Exercise goal:
Reproduce every line of the entries below word for word, omitting the pictures.

══ Excerpted records ══

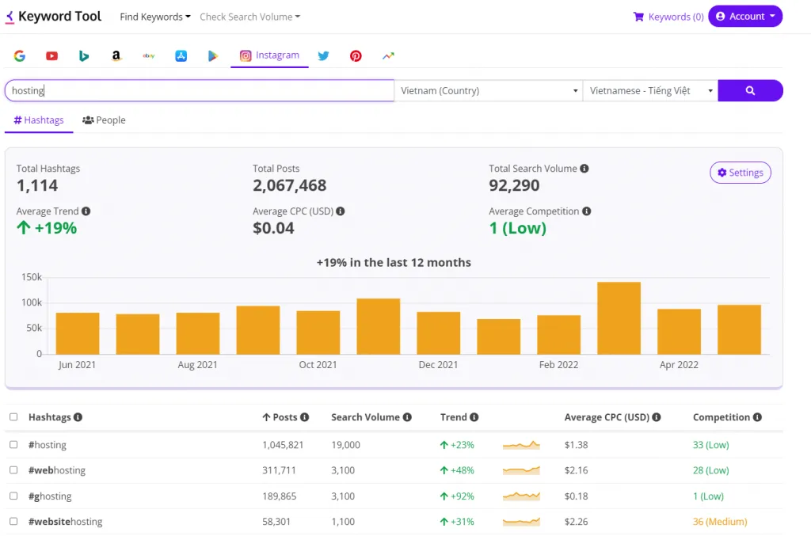Image resolution: width=811 pixels, height=536 pixels.
Task: Check the #hosting row checkbox
Action: [x=13, y=444]
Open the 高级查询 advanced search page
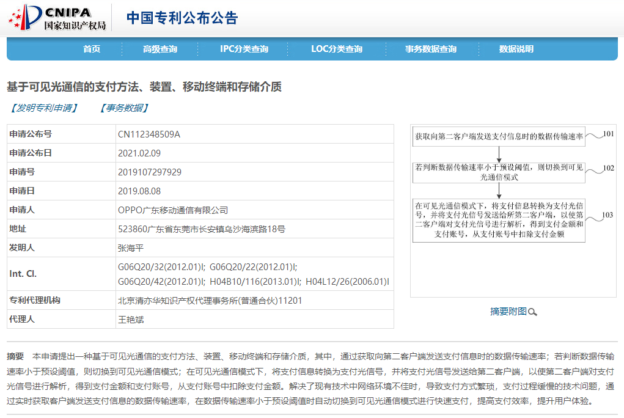The image size is (624, 418). tap(160, 49)
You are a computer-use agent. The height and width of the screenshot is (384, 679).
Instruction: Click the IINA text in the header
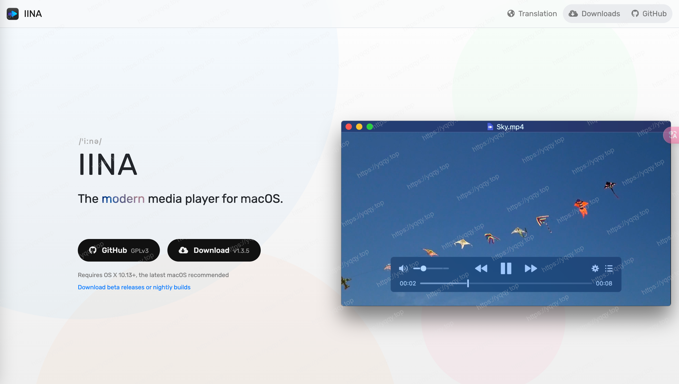tap(33, 14)
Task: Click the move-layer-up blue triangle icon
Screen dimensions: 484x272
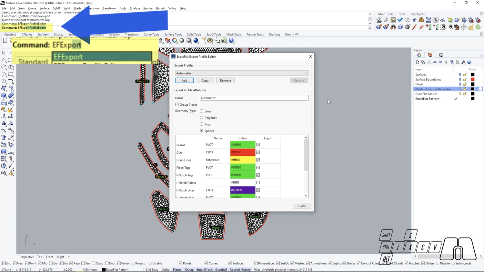Action: pos(435,62)
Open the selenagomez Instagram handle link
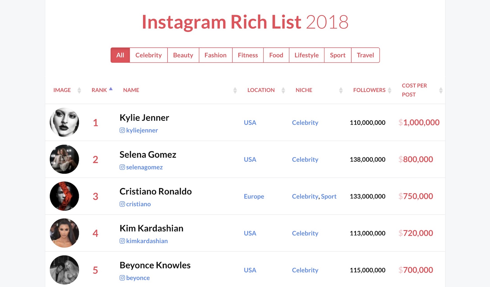Image resolution: width=490 pixels, height=287 pixels. pos(144,167)
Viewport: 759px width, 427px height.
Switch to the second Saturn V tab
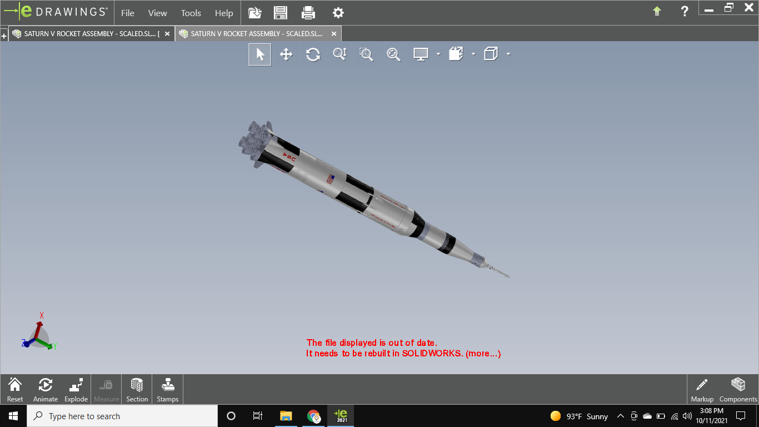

═══

Solution for this task:
Image resolution: width=811 pixels, height=536 pixels.
Task: Check the #hosting row checkbox
Action: [x=13, y=444]
Open the 高级查询 advanced search page
The image size is (624, 418). tap(160, 49)
You are a computer-use agent. The height and width of the screenshot is (384, 679).
Instruction: Click the IINA text in the header
tap(33, 14)
Task: Click the move-layer-up blue triangle icon
Screen dimensions: 484x272
Action: pos(435,62)
Open the selenagomez Instagram handle link
Image resolution: width=490 pixels, height=287 pixels. pos(144,167)
Viewport: 759px width, 427px height.
Switch to the second Saturn V tab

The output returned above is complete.